These and other important factors could cause actual results to differ materially from those indicated by the forward-looking statements made in this press release. Any forward-looking statement that the Company makes in this press release speaks only as of the date of such statement. Except as required by law, the Company does not have any obligation to update or revise, or to publicly announce any update or revision to, any of the forward-looking statements, whether as a result of new information, future events or otherwise.

Disclosure Regarding Non-GAAP Financial Measures
In addition to the financial measures presented in this release in accordance with U.S. Generally Accepted Accounting Principles (“GAAP”), the Company has included certain non-GAAP financial measures in this release, including Adjusted EBITDA, Adjusted EBITDA Margin, Adjusted Net Income and Net Leverage Ratio. Management believes these non-GAAP financial measures are useful because they enable management, investors, and others to assess the operating performance of the Company.

We define EBITDA as net income (loss) before interest, taxes, depreciation and amortization.

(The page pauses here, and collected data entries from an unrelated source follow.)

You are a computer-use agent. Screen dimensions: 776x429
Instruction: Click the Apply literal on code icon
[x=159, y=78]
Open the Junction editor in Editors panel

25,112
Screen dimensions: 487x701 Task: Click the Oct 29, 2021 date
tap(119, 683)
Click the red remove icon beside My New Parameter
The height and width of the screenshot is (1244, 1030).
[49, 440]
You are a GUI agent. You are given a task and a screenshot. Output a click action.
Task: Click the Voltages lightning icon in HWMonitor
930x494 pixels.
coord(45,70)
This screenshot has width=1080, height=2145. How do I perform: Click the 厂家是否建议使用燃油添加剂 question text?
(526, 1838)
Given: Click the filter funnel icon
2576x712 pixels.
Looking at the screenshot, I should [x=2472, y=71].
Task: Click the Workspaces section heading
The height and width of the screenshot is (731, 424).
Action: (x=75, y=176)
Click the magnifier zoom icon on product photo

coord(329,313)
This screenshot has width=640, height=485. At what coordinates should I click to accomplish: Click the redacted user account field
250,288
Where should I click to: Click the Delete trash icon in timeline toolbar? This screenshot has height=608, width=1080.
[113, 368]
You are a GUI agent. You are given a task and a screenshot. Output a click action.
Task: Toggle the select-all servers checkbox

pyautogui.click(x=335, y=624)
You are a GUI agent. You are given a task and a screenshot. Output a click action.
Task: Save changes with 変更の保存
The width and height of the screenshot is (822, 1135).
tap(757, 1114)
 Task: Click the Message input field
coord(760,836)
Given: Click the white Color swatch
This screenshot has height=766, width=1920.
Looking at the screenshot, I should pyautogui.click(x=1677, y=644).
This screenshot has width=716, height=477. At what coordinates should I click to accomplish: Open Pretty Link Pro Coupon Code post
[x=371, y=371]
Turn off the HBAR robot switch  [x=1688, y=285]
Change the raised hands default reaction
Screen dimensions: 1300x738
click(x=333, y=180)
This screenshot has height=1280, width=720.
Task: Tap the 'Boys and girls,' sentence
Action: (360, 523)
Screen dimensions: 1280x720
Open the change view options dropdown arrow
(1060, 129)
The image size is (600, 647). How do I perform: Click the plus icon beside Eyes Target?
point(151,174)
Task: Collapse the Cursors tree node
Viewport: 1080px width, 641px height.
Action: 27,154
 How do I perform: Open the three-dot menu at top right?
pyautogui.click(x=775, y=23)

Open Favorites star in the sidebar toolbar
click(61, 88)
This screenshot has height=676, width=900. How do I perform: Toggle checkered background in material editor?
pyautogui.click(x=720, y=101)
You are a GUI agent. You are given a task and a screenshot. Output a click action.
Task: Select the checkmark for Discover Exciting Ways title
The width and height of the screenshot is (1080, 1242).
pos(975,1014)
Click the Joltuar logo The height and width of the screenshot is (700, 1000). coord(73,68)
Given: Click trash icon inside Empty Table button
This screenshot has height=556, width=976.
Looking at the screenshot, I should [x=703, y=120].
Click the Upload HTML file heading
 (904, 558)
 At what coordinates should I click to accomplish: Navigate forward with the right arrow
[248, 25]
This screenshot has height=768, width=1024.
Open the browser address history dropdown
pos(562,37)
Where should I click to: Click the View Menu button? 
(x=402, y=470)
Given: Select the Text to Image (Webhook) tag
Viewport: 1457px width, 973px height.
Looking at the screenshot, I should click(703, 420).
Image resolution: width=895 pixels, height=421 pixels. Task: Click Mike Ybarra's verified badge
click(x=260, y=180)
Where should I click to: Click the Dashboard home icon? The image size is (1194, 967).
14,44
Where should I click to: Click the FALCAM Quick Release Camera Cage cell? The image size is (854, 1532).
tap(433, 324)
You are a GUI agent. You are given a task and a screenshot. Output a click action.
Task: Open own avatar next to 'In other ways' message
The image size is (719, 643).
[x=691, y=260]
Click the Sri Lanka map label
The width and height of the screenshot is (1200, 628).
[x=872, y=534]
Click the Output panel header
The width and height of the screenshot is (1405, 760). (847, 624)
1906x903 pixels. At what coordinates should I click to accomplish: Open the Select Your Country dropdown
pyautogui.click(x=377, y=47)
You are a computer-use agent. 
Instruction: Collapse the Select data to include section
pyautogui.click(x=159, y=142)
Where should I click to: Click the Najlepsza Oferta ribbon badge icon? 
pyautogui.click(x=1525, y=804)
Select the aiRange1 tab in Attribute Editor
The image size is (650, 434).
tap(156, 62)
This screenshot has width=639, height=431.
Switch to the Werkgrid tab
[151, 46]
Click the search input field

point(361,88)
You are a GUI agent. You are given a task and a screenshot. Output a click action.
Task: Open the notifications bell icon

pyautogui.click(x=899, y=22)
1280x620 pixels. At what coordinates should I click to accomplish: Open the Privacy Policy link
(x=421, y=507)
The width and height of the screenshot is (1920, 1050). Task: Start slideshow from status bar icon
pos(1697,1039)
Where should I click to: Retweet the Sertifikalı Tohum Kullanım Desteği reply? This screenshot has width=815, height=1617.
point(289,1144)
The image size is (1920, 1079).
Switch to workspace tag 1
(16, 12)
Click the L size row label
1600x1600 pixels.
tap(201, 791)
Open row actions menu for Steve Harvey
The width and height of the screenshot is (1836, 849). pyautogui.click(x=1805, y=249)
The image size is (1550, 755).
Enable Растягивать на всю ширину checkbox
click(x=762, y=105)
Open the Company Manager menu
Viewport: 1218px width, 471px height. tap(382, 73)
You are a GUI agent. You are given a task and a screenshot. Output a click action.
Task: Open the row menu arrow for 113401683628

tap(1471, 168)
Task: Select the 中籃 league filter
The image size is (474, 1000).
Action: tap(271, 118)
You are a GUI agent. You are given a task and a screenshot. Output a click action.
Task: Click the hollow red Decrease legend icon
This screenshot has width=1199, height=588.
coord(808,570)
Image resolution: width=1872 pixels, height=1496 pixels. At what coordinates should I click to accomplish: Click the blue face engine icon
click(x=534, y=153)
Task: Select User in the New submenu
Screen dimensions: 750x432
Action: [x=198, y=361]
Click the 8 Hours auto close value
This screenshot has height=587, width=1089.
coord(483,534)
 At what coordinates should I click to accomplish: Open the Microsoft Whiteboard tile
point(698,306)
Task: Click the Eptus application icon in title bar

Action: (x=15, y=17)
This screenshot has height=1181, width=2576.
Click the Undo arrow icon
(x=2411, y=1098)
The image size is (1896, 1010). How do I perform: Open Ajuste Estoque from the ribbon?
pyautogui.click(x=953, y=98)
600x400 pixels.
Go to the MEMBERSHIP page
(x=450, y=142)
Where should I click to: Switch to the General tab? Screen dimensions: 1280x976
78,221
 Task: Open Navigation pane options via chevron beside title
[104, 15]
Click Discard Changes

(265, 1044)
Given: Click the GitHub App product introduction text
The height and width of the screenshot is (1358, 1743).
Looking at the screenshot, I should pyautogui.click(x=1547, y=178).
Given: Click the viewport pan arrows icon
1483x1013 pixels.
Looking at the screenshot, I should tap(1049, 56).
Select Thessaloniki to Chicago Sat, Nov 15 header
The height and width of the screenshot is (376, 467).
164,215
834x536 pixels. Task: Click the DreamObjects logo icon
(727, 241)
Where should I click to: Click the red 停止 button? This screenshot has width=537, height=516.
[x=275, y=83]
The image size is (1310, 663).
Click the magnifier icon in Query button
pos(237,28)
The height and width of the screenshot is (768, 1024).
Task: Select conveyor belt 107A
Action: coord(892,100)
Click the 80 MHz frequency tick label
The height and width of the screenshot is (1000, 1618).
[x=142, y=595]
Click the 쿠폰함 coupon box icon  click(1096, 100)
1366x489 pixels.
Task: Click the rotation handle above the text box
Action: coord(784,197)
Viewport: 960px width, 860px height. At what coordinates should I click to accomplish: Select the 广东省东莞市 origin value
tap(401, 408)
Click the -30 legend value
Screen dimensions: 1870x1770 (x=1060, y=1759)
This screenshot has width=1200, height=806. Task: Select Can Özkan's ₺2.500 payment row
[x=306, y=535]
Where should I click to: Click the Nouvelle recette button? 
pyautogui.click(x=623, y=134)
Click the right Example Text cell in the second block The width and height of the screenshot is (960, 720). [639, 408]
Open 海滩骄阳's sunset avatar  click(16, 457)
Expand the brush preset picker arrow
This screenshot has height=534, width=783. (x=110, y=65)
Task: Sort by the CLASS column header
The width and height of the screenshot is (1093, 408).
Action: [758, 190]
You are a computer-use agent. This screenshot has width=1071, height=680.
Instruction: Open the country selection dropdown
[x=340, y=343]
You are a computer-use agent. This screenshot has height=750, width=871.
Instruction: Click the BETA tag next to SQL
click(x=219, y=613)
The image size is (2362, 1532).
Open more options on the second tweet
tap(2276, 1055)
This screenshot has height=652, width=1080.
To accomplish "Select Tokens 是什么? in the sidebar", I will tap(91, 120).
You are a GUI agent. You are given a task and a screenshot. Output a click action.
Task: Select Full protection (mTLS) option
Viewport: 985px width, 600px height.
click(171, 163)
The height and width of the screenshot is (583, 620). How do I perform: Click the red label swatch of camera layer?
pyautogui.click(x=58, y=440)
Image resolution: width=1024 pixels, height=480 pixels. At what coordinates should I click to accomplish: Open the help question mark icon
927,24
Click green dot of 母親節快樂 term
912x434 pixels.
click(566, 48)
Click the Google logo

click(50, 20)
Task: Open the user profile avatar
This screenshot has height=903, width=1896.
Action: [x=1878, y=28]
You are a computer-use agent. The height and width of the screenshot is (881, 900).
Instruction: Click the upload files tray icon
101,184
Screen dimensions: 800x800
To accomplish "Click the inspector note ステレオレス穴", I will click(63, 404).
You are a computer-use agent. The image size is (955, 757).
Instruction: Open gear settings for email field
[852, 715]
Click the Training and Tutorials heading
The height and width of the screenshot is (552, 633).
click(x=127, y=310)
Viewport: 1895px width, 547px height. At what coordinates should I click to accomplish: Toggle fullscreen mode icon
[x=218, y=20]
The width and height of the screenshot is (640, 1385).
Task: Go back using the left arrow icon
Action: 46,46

We believe that EBITDA, which eliminates the impact of certain expenses that we do not believe reflect our underlying business performance, provides useful information to investors to assess the performance of our business.

We define Adjusted EBITDA as net income (loss) before interest, taxes, depreciation and amortization, adjusted for the impact of certain additional non-cash and other items that we do not consider in our evaluation of ongoing performance of our core operations. These items include non-cash equity-based compensation expense, non-cash gains and losses on remeasurement of our tax receivable agreement liability, contractual cash interest on our tax receivable agreement liability, transaction costs, business transformation costs and other one-time expenses and/or gains. Business transformation costs primarily include expenses related to our business transformation and optimization efforts that do not qualify as capital expenditures under applicable accounting principles.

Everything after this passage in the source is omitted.